[comp.lang.perl] Memory usage

sherk@nmc.cit.cornell.edu (Erik Sherk) (03/07/91)

Hello,
	I am using a program called statspy to gather statistics on
net to net traffic across our external ethernet. Statspy keeps a
frequency distribution of net to net traffic with a count of all
packets between those nets, a percentage, and a time delta from the
current time of when it last saw a packet with that source and
destination network. It keeps these stats in memory. To retrieve them,
you use another program('collect') which opens a TCP connection to
statspy and dumps all the stats. The output of collect looks like
this:

------------------------------------------------------------
Log created on Mon Mar  4 14:42:59 1991, for host dmz.
    Object name = 'net.matrix'.


OBJECT: net.matrix  Class= matrix-sym  [Created: 14:36:05 03-04-91]
  ReadTime: 14:48:39 03-04-91, ClearTime: 14:36:05 03-04-91 (@-754sec)
  Total Count= 459437 (+0 orphans)

□ □ □ □ □ □ □

> [To-do list]:
A: Answer each question about the post in a few words, one per line.
(i) Which program opens a connection to statspy to retrieve the stored statistics?
(ii) What type of connection does that program open?
(iii) What Total Count is shown in the sample output?
B: Transcribe the post from "Object name = 'net.matrix'." to "14:36:05 03-04-91 (@-754sec)".

> [Collected material]:

□ □ □ □ □ □ □

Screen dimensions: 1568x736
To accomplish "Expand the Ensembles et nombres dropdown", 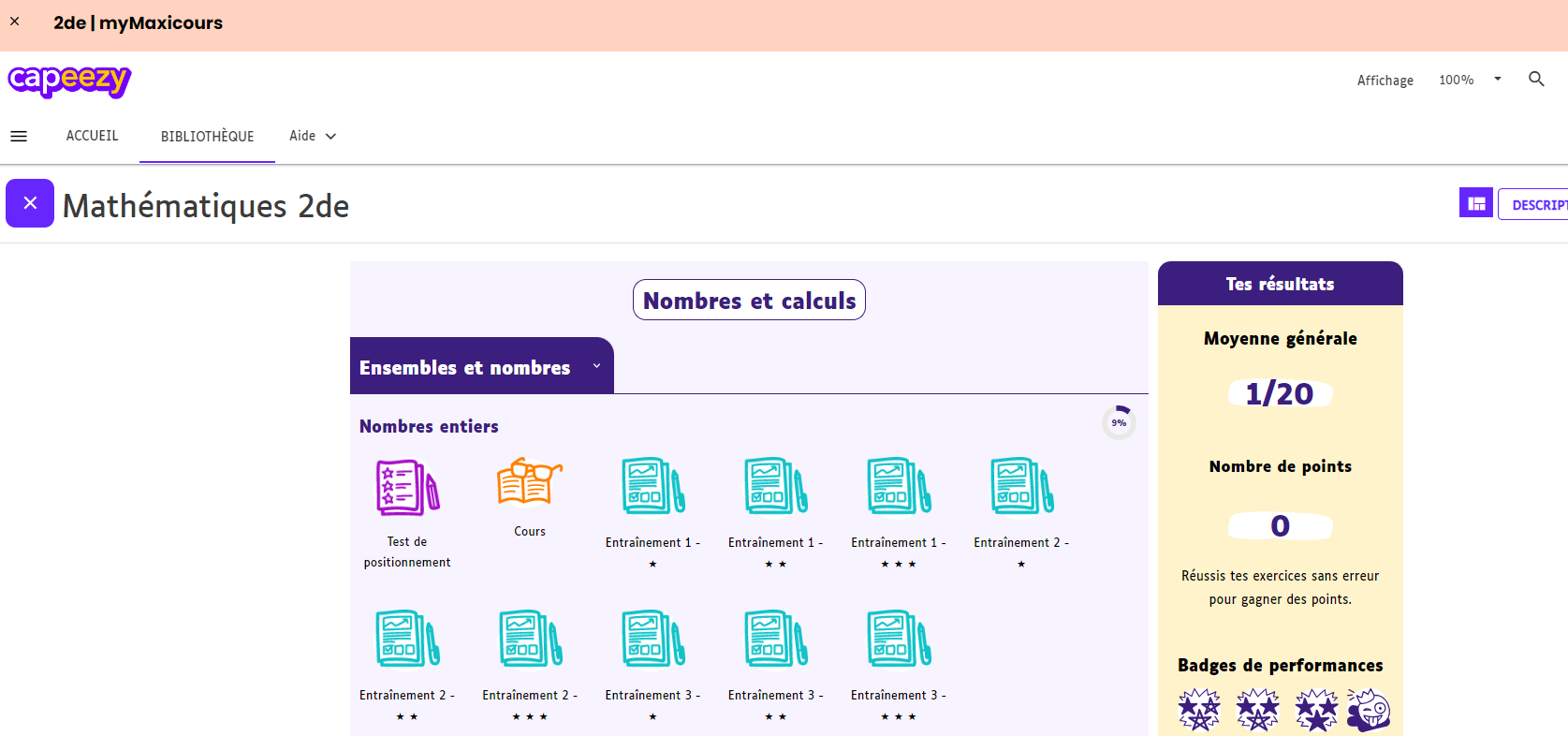I will 596,366.
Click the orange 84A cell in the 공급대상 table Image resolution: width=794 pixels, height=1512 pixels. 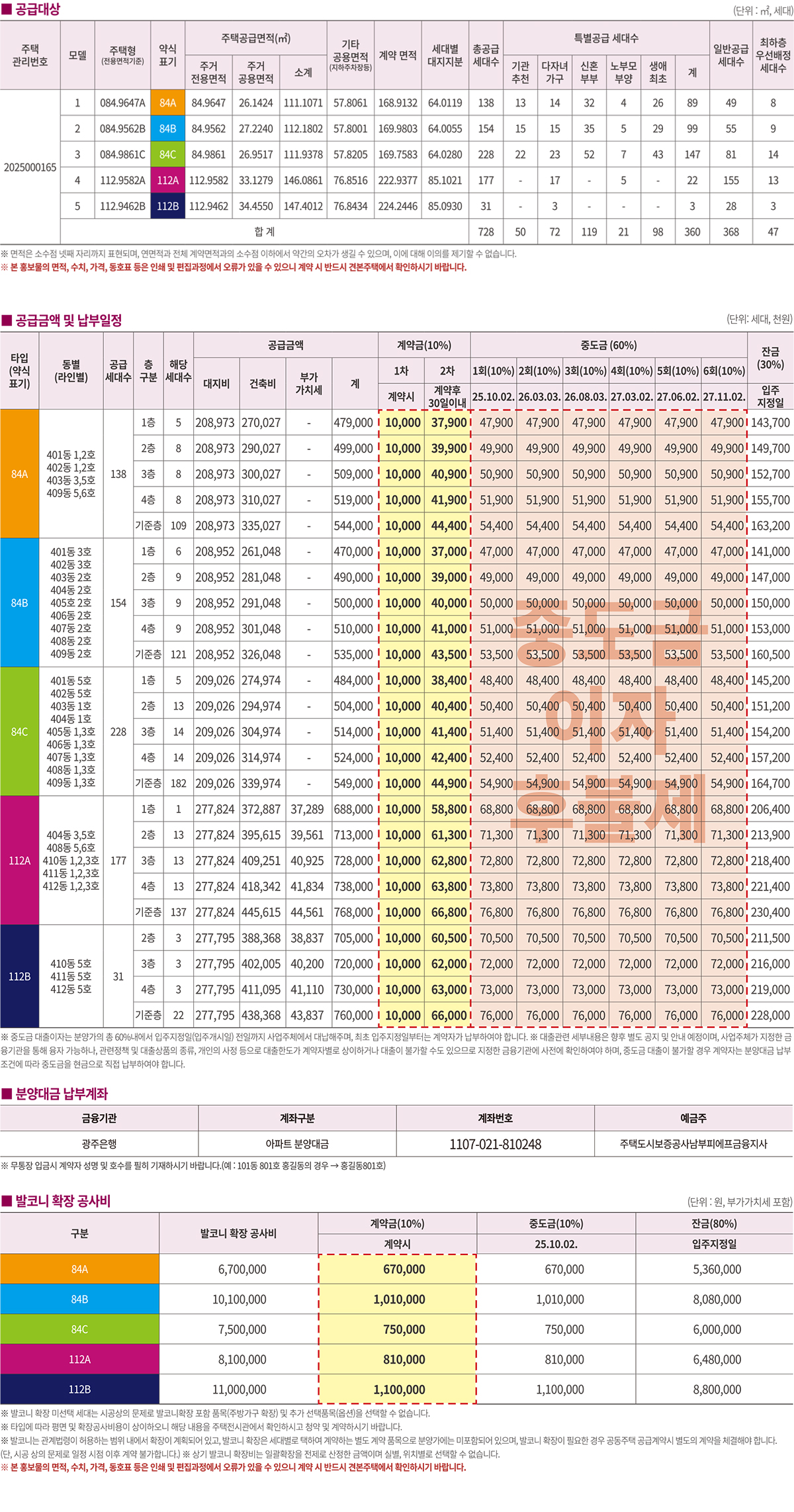pyautogui.click(x=167, y=103)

□ □ □ □ □ □ □

> [Answers to the exercises]:
A:
(i) collect
(ii) A TCP connection
(iii) 459437

B:
Object name = 'net.matrix'.


OBJECT: net.matrix  Class= matrix-sym  [Created: 14:36:05 03-04-91]
  ReadTime: 14:48:39 03-04-91, ClearTime: 14:36:05 03-04-91 (@-754sec)